HAIFA (inn) – Das Bezirksgericht Haifa hat am Montag einen israelischen Anwalt der Unterstützung palästinensischer Häftlinge angeklagt. Er soll den Hamas-Anhängern geholfen haben, untereinander Informationen auszutauschen. Der Araber bestreitet die Vorwürfe.
Die Hamas hofft, dass Häftlinge in Megiddo ihre Telefonierzeit für die Organisation zur Verfügung stellen.

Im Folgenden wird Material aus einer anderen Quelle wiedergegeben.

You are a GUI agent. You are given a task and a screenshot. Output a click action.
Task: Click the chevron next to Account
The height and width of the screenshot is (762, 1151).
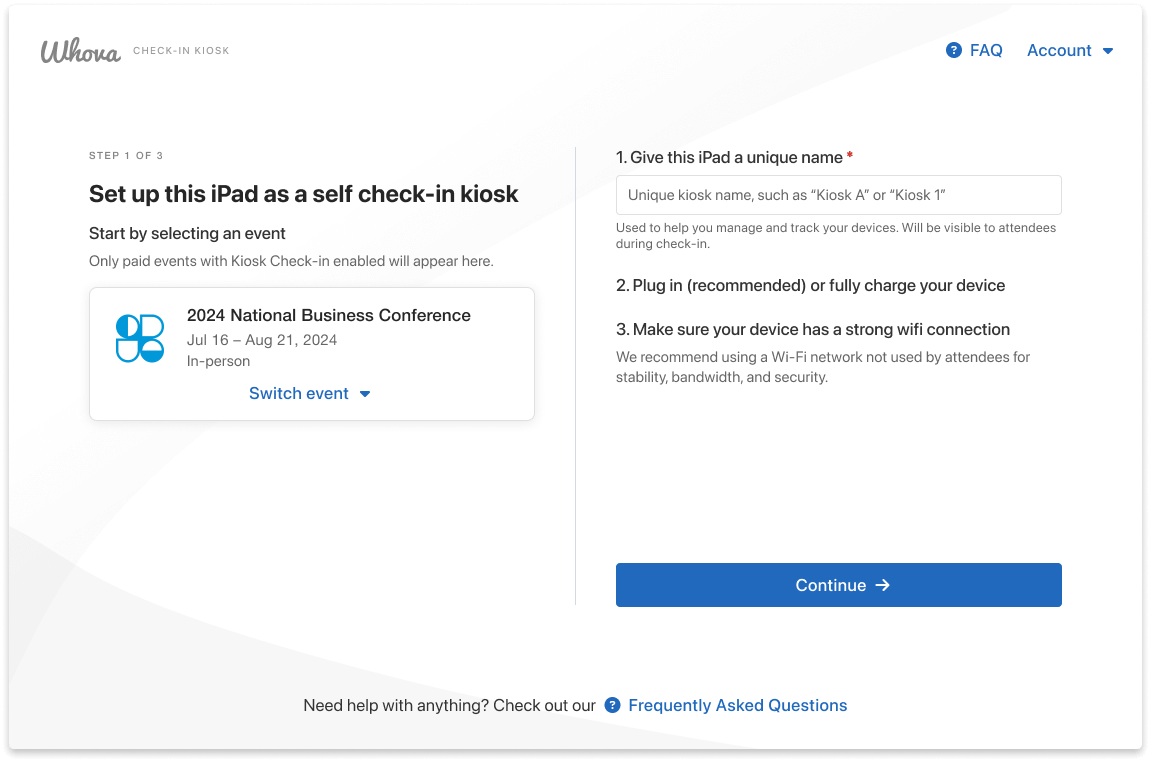coord(1109,50)
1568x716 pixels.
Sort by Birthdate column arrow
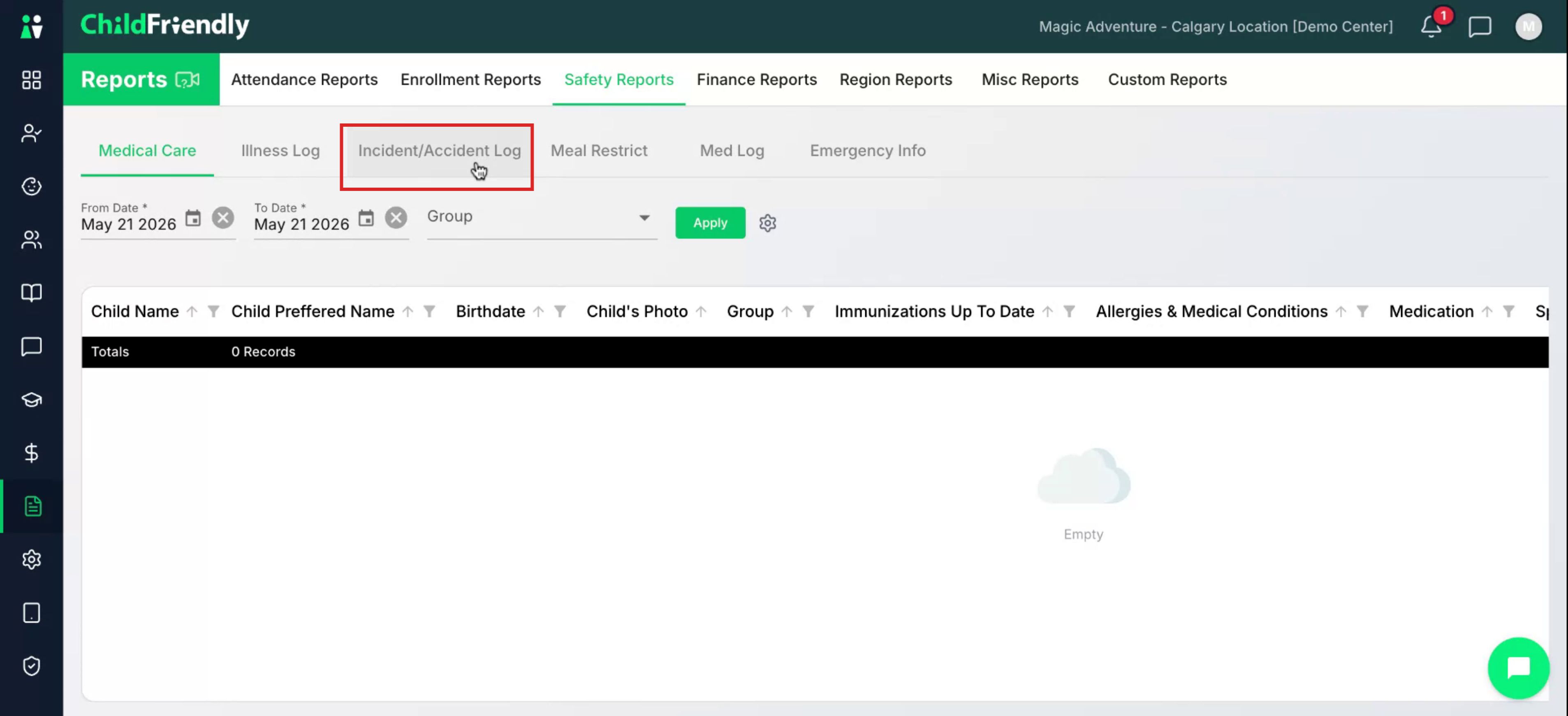[x=538, y=312]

Mohammed Abed stammt aus der Ortschaft Ba‘ana in Galiläa. Der 42-Jährige hat in den vergangenen Jahren immer wieder Hamas-Mitglieder vor israelischen Gerichten verteidigt. Nun ist er selbst angeklagt. Die Vorwürfe gegen ihn lauten unter anderem auf Dienstleistungen für eine illegale Organisation, Kontakt mit einem ausländischen Agenten, Geldwäsche und Steuerhinterziehung. Für die Weitervermittlung von Nachrichten hat er laut Anklageschrift umgerechnet rund 290.000 Euro erhalten, schreibt die Tageszeitung „Ha‘aretz“.
Vor sechs Wochen wurde Abed in Gewahrsam genommen. Die Staatsanwaltschaft fordert eine Verlängerung seiner Untersuchungshaft bis zum Ende der Verhandlungen. Seit 2004 habe der Israeli mit der Solidaritätsstiftung für Menschenrechte in der Autonomiestadt Nablus zusammengearbeitet, wirft ihm die Anklage vor. Die Organisation habe das Ziel gehabt, „Protest- und Solidaritätsakte unter Hamas-Häftlingen zu koordinieren, einschließlich Hungerstreiks und Gerichtsboykotte“.

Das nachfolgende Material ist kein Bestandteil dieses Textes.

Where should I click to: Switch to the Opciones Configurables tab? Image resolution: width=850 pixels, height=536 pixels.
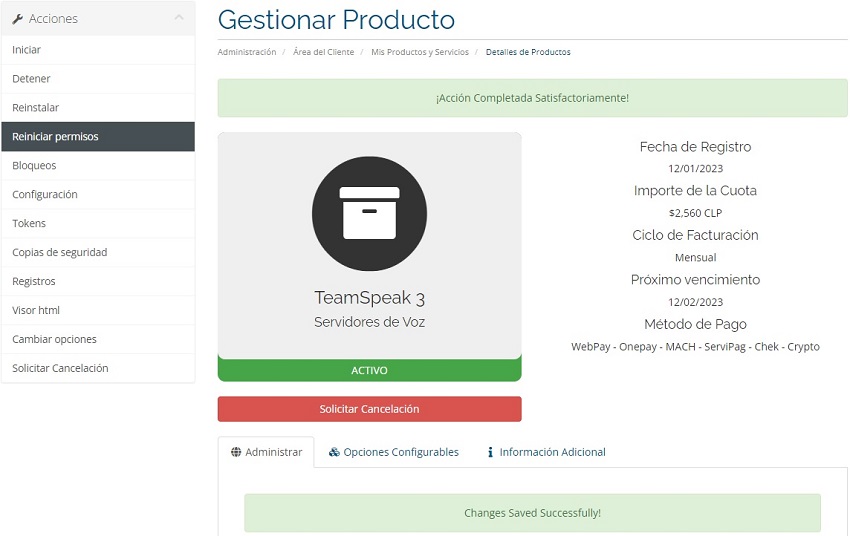coord(400,452)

Unterstützung für Drahtzieher von Pessach-Anschlag

Der Angeklagte soll auch dem Gefangenen Abbas Sajed geholfen haben. Dieser gilt als Drahtzieher des Selbstmordanschlags am Sederabend 2002 im „Park-Hotel“ in Netanja, das 30 Todesopfer forderte. Er wurde deshalb zu einer 35-fachen lebenslangen Haftstrafe verurteilt. Auch der frühere Chefbombenbauer der Hamas, Abdullah Barghuti, der seinerzeit 67 Mal lebenslänglich erhielt, steht auf der Liste. Er war unter anderem 2001 in das Attentat auf die Jerusalemer Pizzeria „Sbarro“ mit 16 Todesopfern verwickelt.
Abed soll einen Brief von Barghuti an Sajed weitergeleitet haben. Darin bekundete er die Hoffnung, die Hamas-Mitglieder im Gefängnis von Megiddo überzeugen zu können, ihre Telefonierzeit aufzuheben, um die Ziele der Organisation zu diskutieren. Dies sei durch Code-Wörter mit dem Leiter des Hamas-Politbüros, Chaled Masch‘al, koordiniert worden.
Auch der frühere Chef des militärischen Flügels in Dschenin, Dschamal Abu Hidscha, habe sich an der Korrespondenz beteiligt, lautet die Anklage. Er sitzt wegen Mitwirkung am Sbarro-Attentat und einem Busanschlag von 2002 bei Safed mit neun Toten im Gefängnis. In seinen Botschaften habe er die „Vertreibung der Besatzer“ gefordert. „Die Widerstandsgruppen bitten um ernsthafte Arbeit, um die Folter der Häftlinge in den Gefängnissen der Besatzung zu beenden“, zitiert „Ha‘aretz“ aus einer Mitteilung. Ferner hätten die Häftlinge die Bedingungen in den unterschiedlichen Gefängnissen miteinander verglichen und um Transfers gebeten, um die Konzentration von Hamas-Anhängern zu erhöhen.
Ein Vertreter des Inlandsgeheimdienstes Schabak merkte an, die Terroristen machten sich in zynischer Weise die Politik zunutze, die legalen Rechte von Häftlingen zu achten. Die Hamas könne dadurch sogar Anschläge planen. Im Mittelpunkt stünden derzeit Entführungspläne, um Gefangene freizupressen. „Die Planung dieser Terroranschläge geschah gelegentlich mit direkter Beteiligung der Insassen, die die Gruppen, zu denen sie gehören, drängen, für ihre Freilassung zu arbeiten.“

Abed: „Ich habe keine Botschaften geschickt“

Abed wies die Vorwürfe zurück: „Ich habe meine Arbeit als Anwalt getan und nichts weiter“, sagte er gemäß der Tageszeitung „Yediot Aharonot“. „Jegliche andere Anklagen sind schlicht falsch. Ich habe keinerlei Botschaften geschickt und bin unschuldig, was die gegen mich erhobenen Anklagen angeht.“
Mit Abed wurden mehrere Mitarbeiter der Solidaritätsstiftung festgenommen. Zu ihnen gehören die Anwälte Fares Abu Hassan und Osama Makbul. Letzterer war bereits früher in Israel inhaftiert. Auch der 32-jährige Journalist Ahmed Bitawi befindet sich in Untersuchungshaft. Er gilt als Verbindungsmann der Stiftung für den Gazastreifen.